“Ugh, I can’t do any of this today.” When your brain is feeling burnt out, it might just be tired of switching back and forth between fast and slow decisions. What are those? Fast and slow choices have to do with how your brain processes things. When we understand processes like this, we can begin to understand how and why different things affect our minds, and then we can avoid or encourage them.

Slow thinking has to do with how we process decisions that require conscious effort, logical thought processes, and deliberate planning. These are decisions made slowly – your brain able to go through different rational pathways before making a final decision. Some examples of tasks that involve the slow decision part of the brain are writing, strategy, design, and presentations.
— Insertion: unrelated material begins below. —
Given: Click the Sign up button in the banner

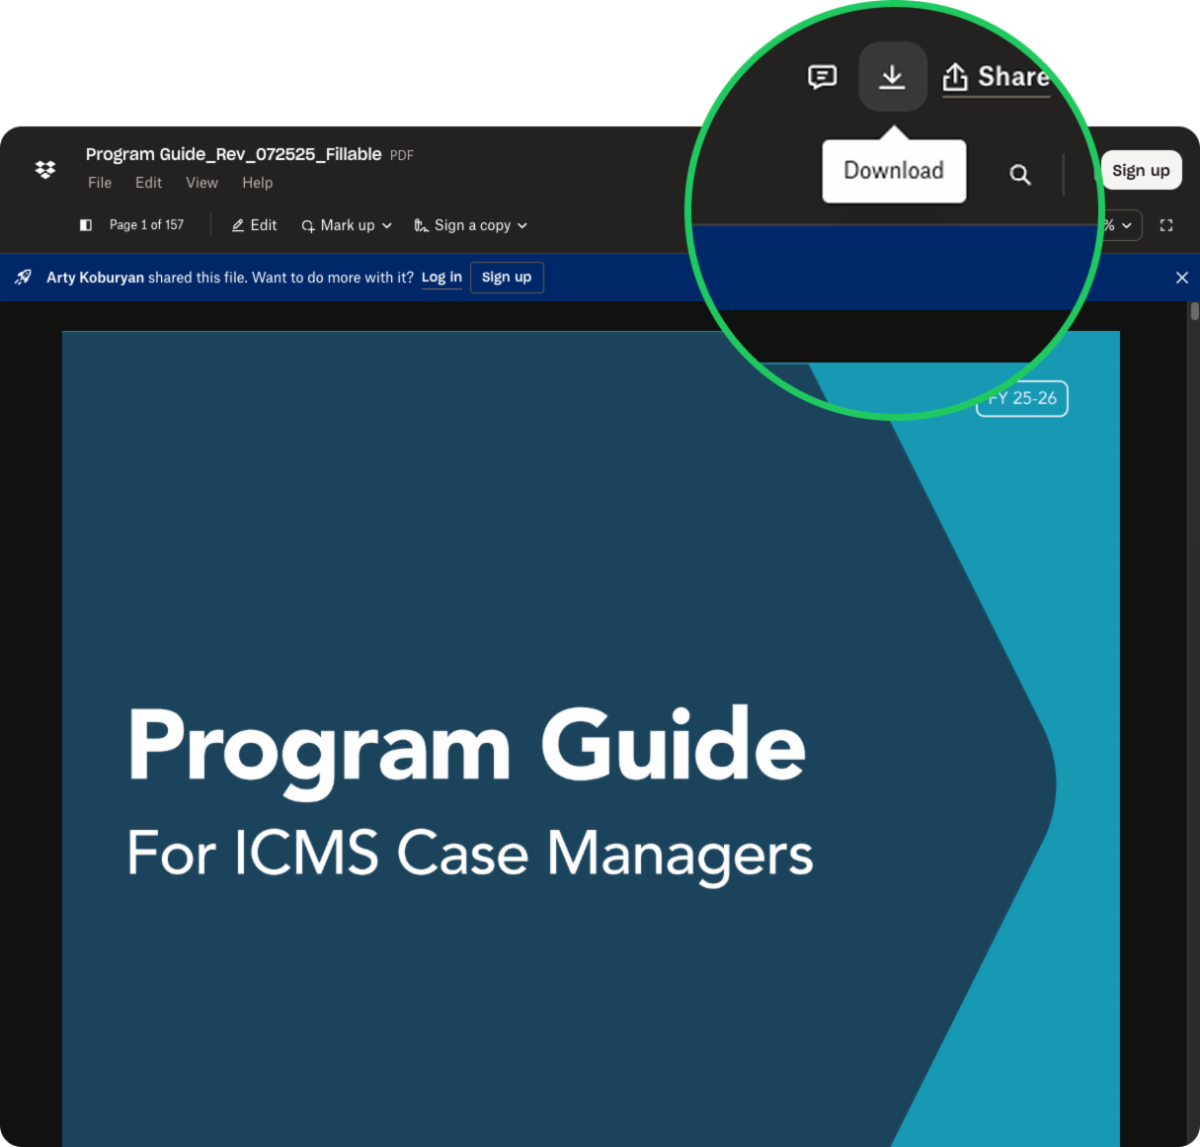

Fast thinking is on the opposite end of the spectrum. Snap your fingers, that’s how a quick decision works. These decisions are automatic, intuitive, and almost unconscious. Some examples of fast thinking tasks are emails, scheduling, and instant messages (like Slack).

Our brains are always being bombarded with countless different tasks. With these two opposite ways of thinking, our minds are perpetually at war. Our brain gets exhausted from having to flip back and forth between fast and slow thinking. This fatigue is something that can be helped by carving out our time between fast and slow tactics. Take a look at all of your tasks. Break the list into ‘fast’ and ‘slow.’ Schedule your day according to that list, alternating your tasks. It seems that this will take up so much time in your day, but in actuality, it will free up your brain to overcome burnout and help you work faster and better. So really, take a chunk of your time for slow-thinking tasks, and then a chunk of your time for fast-thinking tasks (so, slow chunk, fast chunk. See, I’m not crazy).